**Assignment**
After locating the line that contains "Premium (334, 1577)" in the data below, set down exactly that line and each one after it through the line that contains "2 колеса (334, 1822)", and nothing more.

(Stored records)
--------
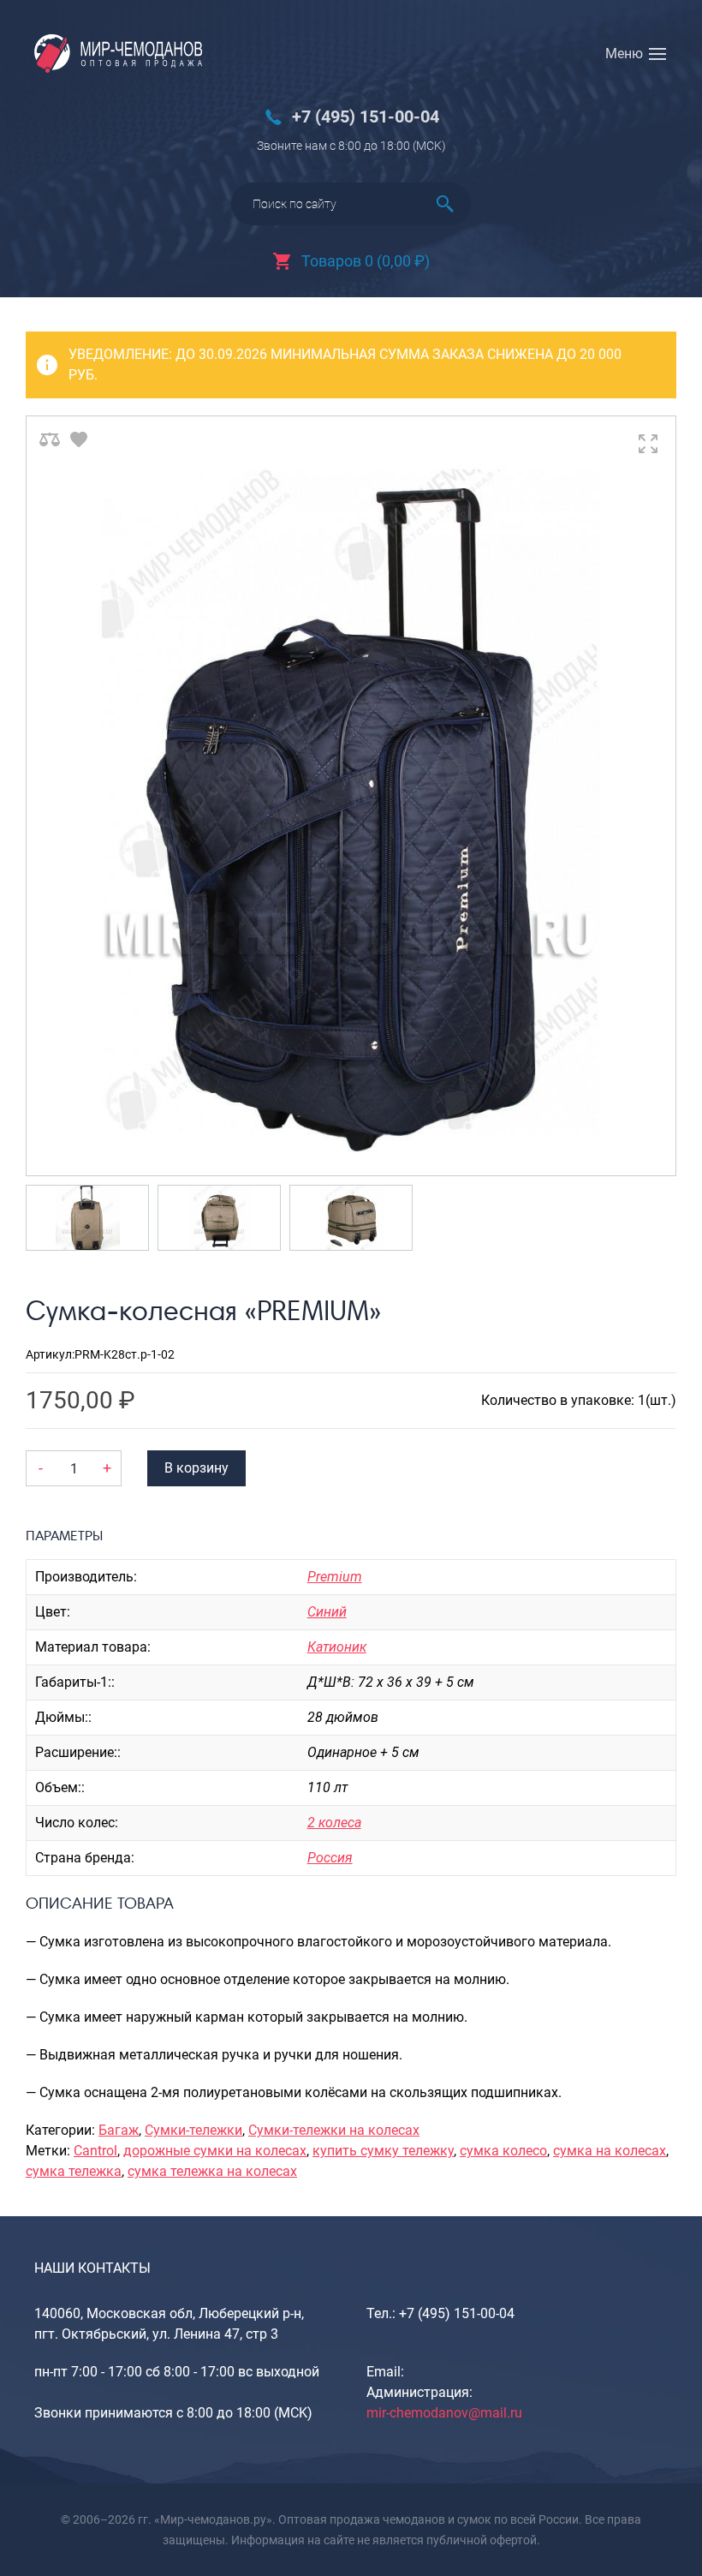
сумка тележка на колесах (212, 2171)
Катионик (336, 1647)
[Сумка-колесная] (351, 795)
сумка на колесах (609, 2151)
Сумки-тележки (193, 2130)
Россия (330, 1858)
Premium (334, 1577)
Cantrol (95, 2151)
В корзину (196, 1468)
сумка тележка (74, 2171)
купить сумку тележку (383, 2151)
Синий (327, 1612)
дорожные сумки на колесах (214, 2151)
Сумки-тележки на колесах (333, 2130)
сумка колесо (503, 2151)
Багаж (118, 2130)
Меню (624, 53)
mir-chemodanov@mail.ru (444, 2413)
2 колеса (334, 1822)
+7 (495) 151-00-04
--------
**Reply to the task**
Premium (334, 1577)
Cantrol (95, 2151)
В корзину (196, 1468)
сумка тележка (74, 2171)
купить сумку тележку (383, 2151)
Синий (327, 1612)
дорожные сумки на колесах (214, 2151)
Сумки-тележки на колесах (333, 2130)
сумка колесо (503, 2151)
Багаж (118, 2130)
Меню (624, 53)
mir-chemodanov@mail.ru (444, 2413)
2 колеса (334, 1822)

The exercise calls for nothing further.